This critical predisposition of literature towards phenomenology is legitimized, on the one hand, by the fact that the phenomenological life, which Husserl tried to make us aware of, feeds on the imagination that literature knows, better than any other human activity, to set loose. On the other hand, the freedom of thought, the conditions for which phenomenology has ceaselessly tried to prepare and ponder upon, is present more poignantly in literature’s way of being rather than in the ordinariness of the natural attitude.
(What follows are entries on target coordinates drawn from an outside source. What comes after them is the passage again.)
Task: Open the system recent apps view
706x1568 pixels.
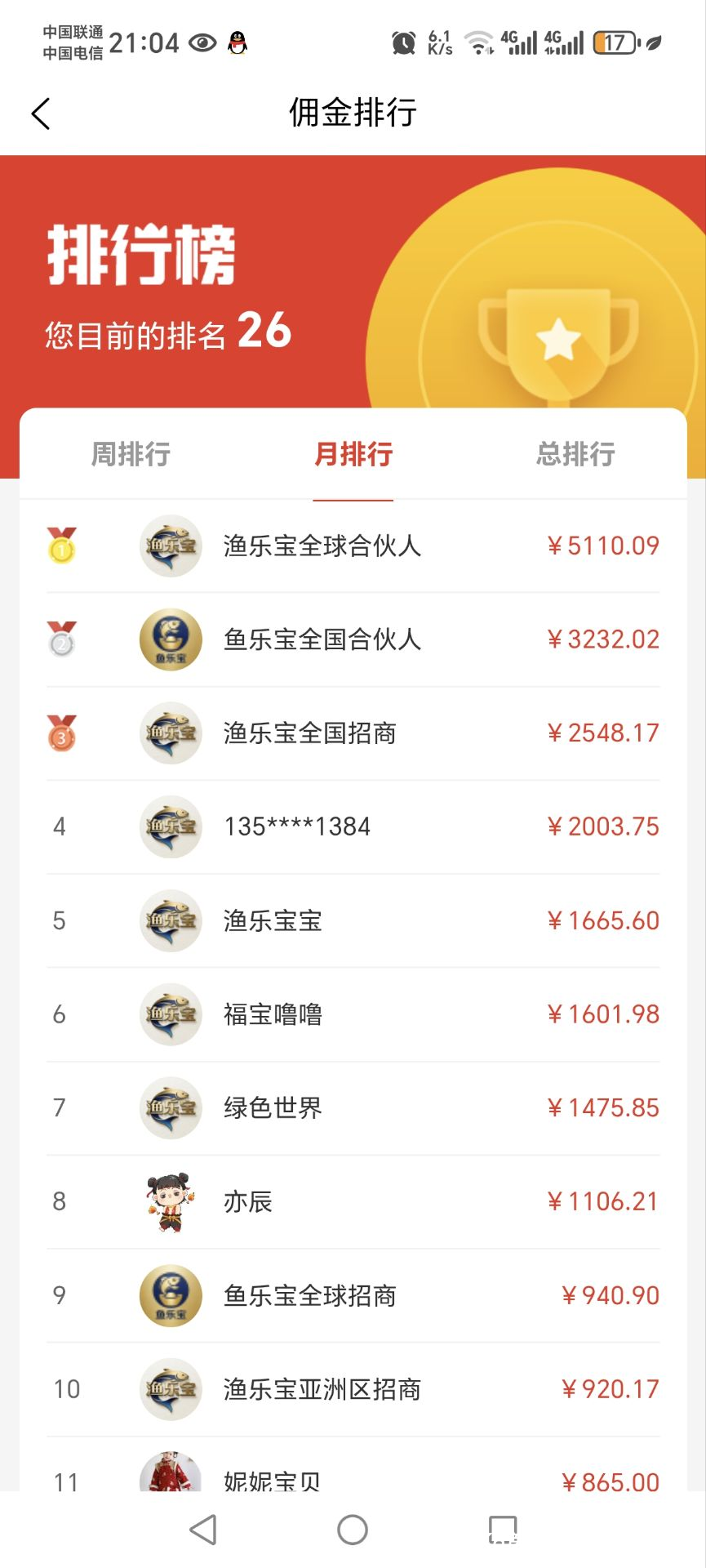Action: click(x=502, y=1530)
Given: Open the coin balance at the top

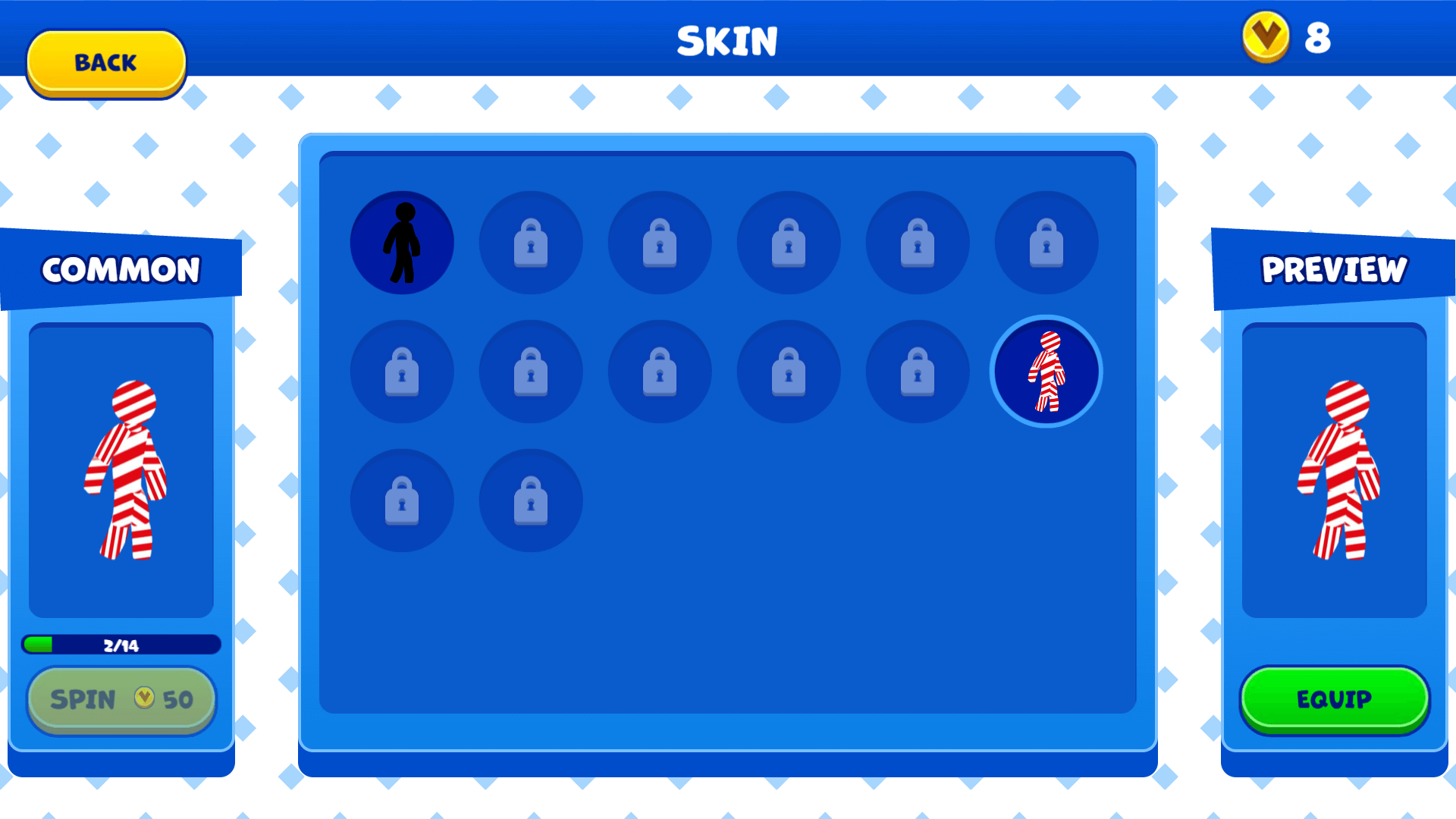Looking at the screenshot, I should coord(1288,37).
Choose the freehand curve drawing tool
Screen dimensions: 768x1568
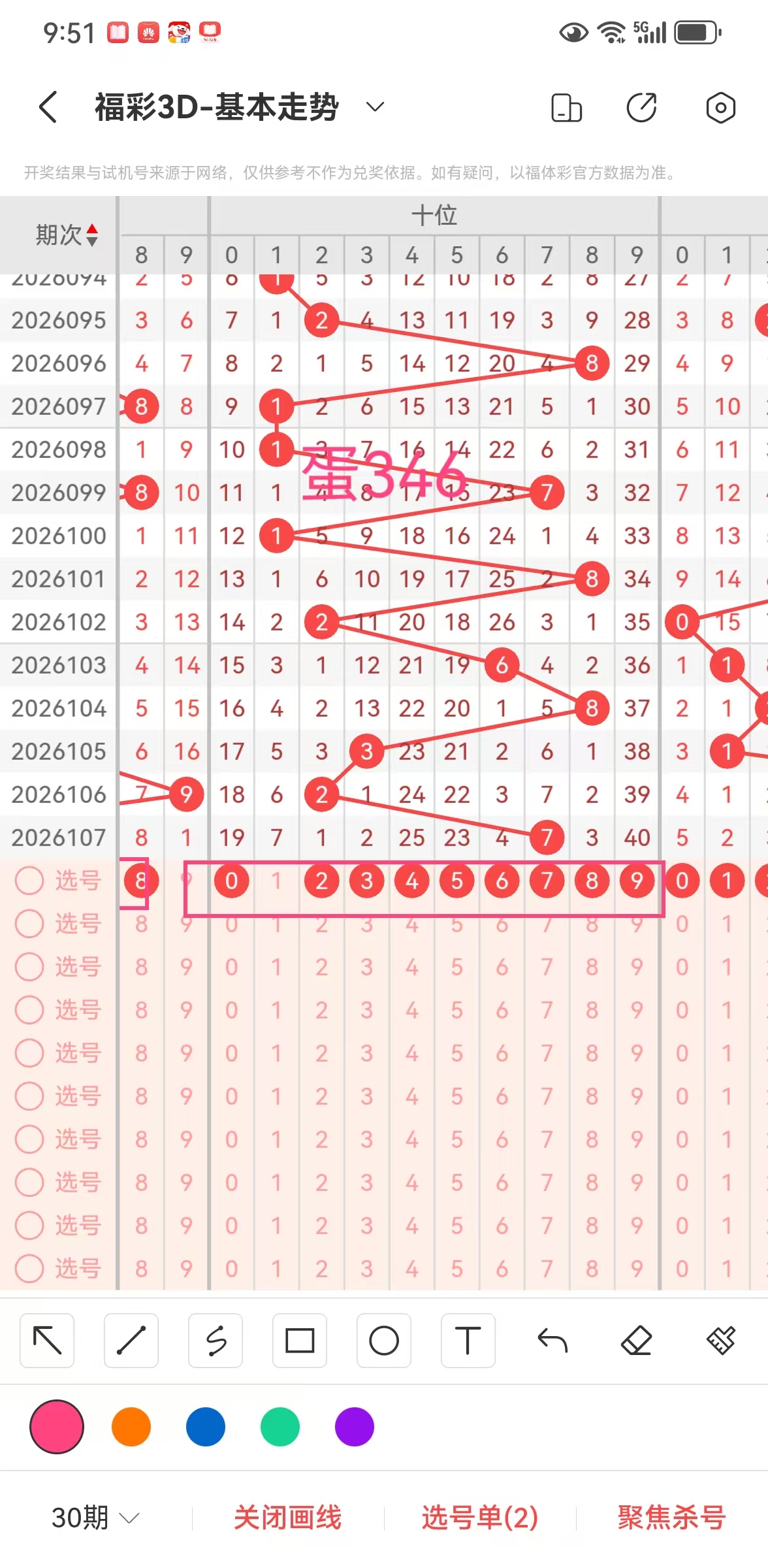[216, 1341]
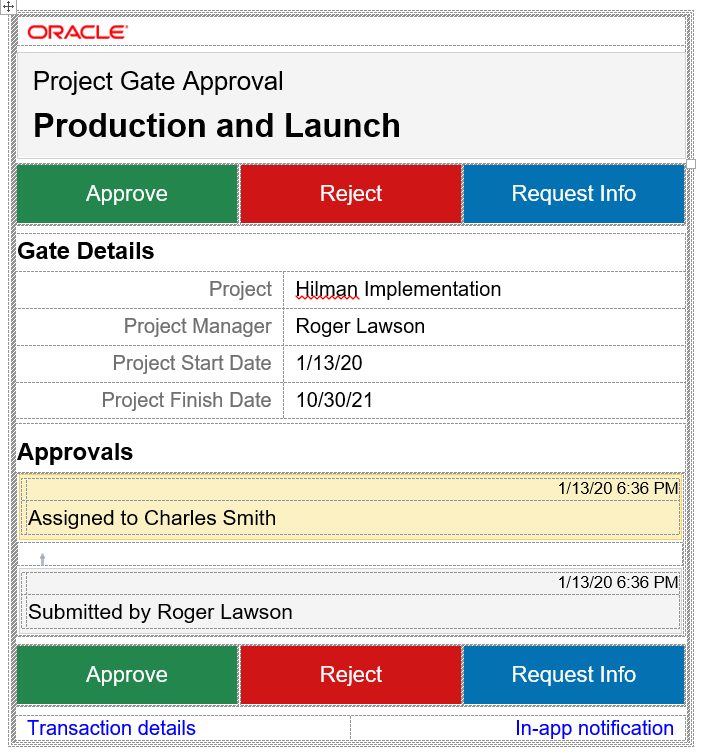Screen dimensions: 704x752
Task: Tap the bottom Request Info button
Action: click(574, 675)
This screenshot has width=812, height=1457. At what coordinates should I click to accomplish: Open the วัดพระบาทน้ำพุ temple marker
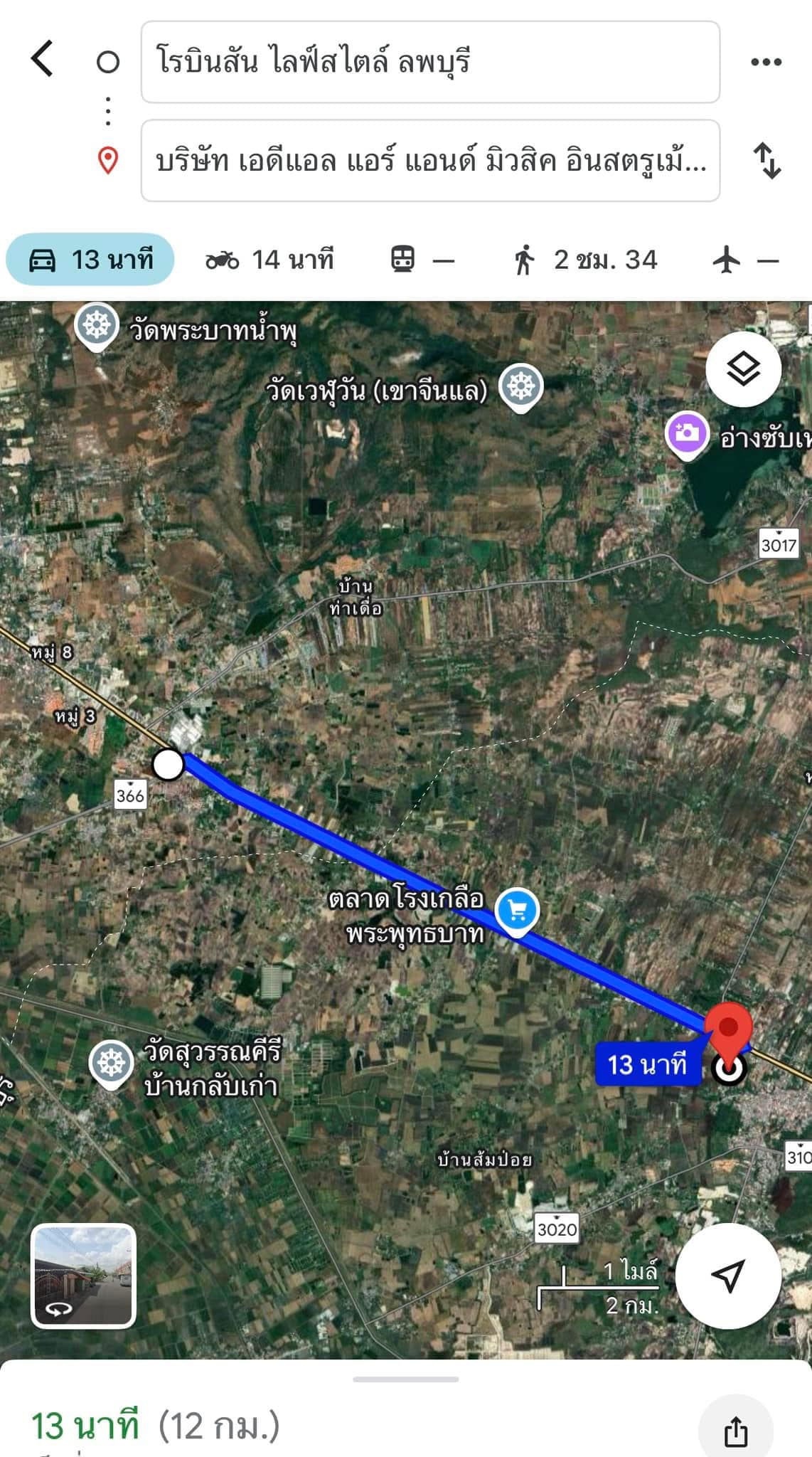pyautogui.click(x=97, y=325)
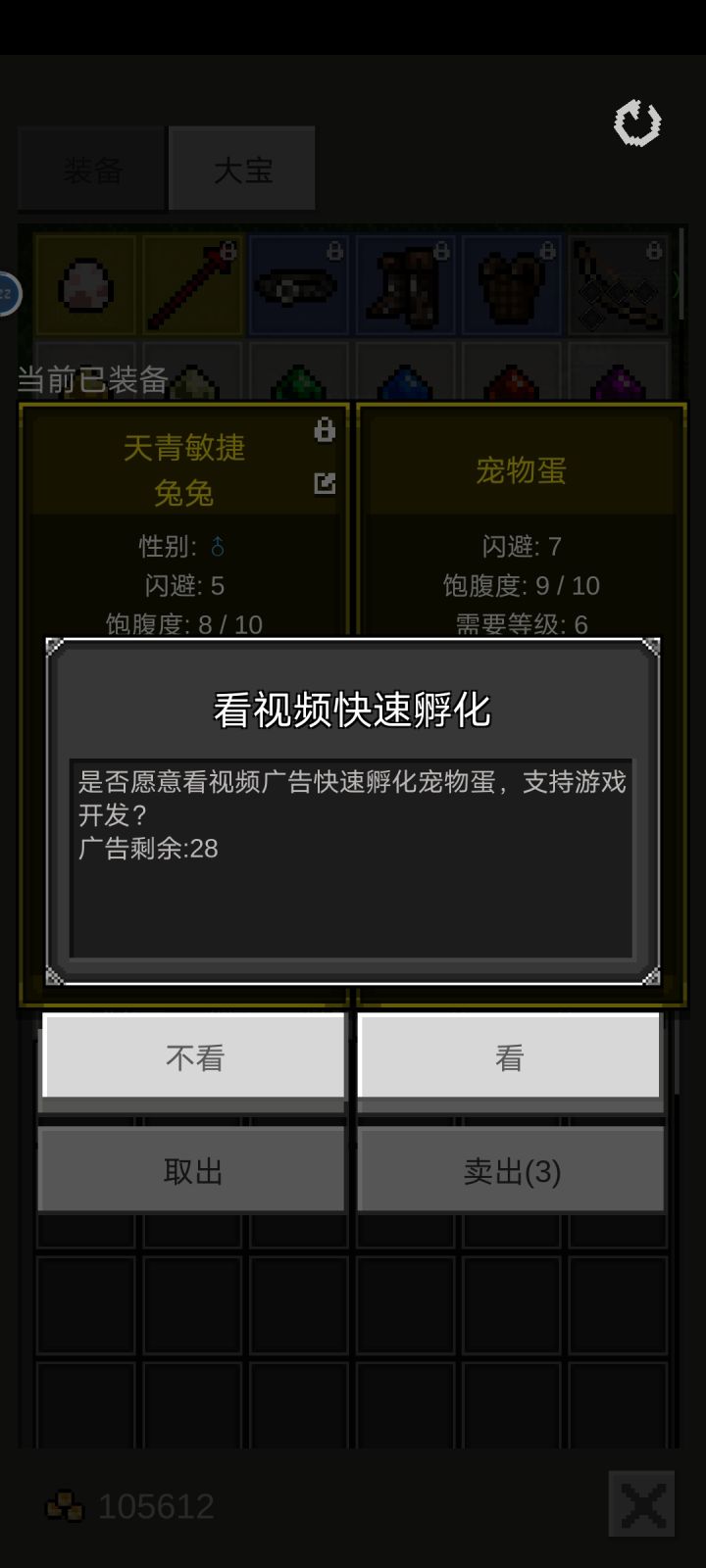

The dismantling of the latter’s naivete could, thus, be replaced by an attentive observation of the spontaneous phenomenological practice which a different type of naivete, the literary one, affords, thus allowing for a carefree exercise into phenomenology. The meaning of experience, which phenomenology tried to make apparent along the path leading from intuition to significance, will emerge as that which is always put to the test and made anew in the novels which accompany our acknowledged and unacknowledged becoming, in the plays that display our deepest doubts and questions, in the poems which illuminate our hourly meditations. Can transcendental life possibly be separated from the life revealed to us, unsuspectingly, in the mysterious endeavours of reading, creation and interpretation? For our part, we tend to doubt that …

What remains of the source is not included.